Or… we could tell people using local pods in prod that if they want caching they need to store the sha-512 hash of their pod binary in name-of-pod.sha512 in the same dir. and then we read that and use it for caching? Then they can just build the hashing into their build pipeline. It really only needs to be calculated once when the pod is compiled. Or we could do it if the file isn't found and then just check if the timestamp is still newer?

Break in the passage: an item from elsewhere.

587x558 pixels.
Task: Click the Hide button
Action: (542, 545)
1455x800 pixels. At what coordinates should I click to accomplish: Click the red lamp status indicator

Maybe getting too complicated… What do you think?

borkdude 2022-03-20T17:01:47.771159Z

Sounds too complicated.

borkdude 2022-03-20T17:02:19.976309Z

you still need to calculate the sha512 of the pod to compare it with the stored sha512

borkdude 2022-03-20T17:02:38.123449Z

and this will still be slower than just starting the pod and reading the uncached describe message probably

cap10morgan 2022-03-20T17:02:55.337329Z

Well, the idea would be that you don't do that and it's up to the pod builder to bust the cache by updating that themselves

borkdude 2022-03-20T17:03:29.704539Z

let's go with caching by default and in dev be able to opt out

cap10morgan 2022-03-20T17:03:46.747629Z

But yeah, I'm not sure it's a great approach. Was just trying to think of a way to only compute the hash when it changes.

cap10morgan 2022-03-20T17:03:51.333779Z

Sounds good

borkdude 2022-03-20T17:04:03.138199Z

note that we only do this for local pods, not for registry pods which are always cached.

cap10morgan 2022-03-20T17:04:07.658049Z

Yep